Records:
☆ ☆ ☆ ☆ ☆ ☆ ☆

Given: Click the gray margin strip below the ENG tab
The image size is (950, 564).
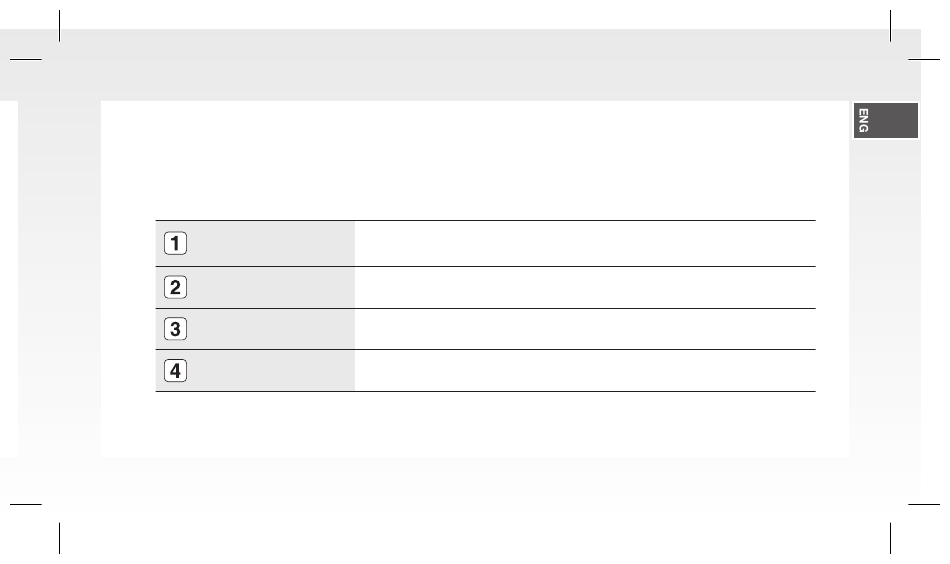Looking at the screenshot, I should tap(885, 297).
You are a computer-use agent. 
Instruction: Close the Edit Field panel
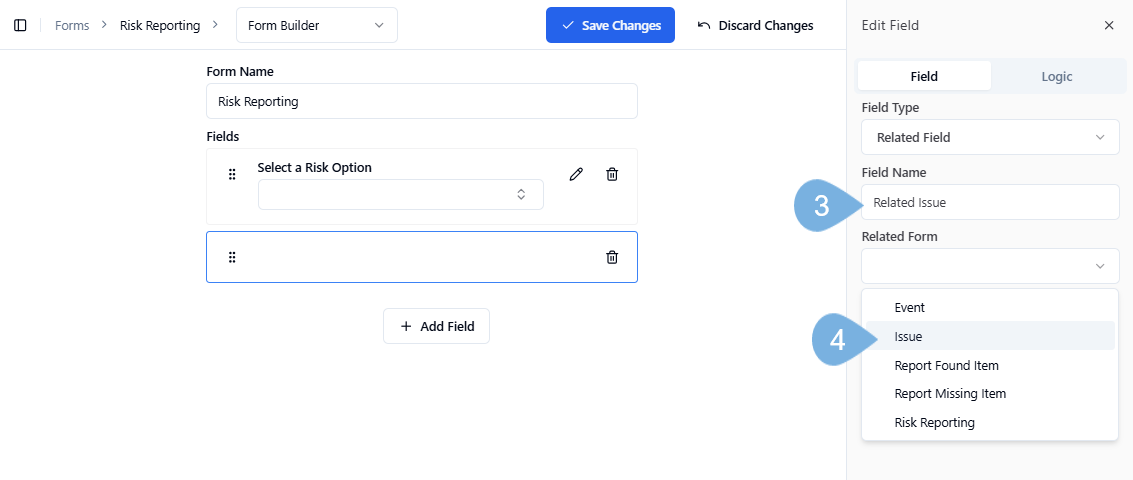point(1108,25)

☆ ☆ ☆ ☆ ☆ ☆ ☆

What you are asked to do: Rewrite the lines above with every instance of "panel" changed to "dialog" and everything else left unchanged. Omit the pictures from the output.

Response to the exercise:
Given: Click the gray margin strip below the ENG tab
The image size is (950, 564).
Looking at the screenshot, I should tap(885, 297).
You are a computer-use agent. 
Instruction: Close the Edit Field dialog
point(1108,25)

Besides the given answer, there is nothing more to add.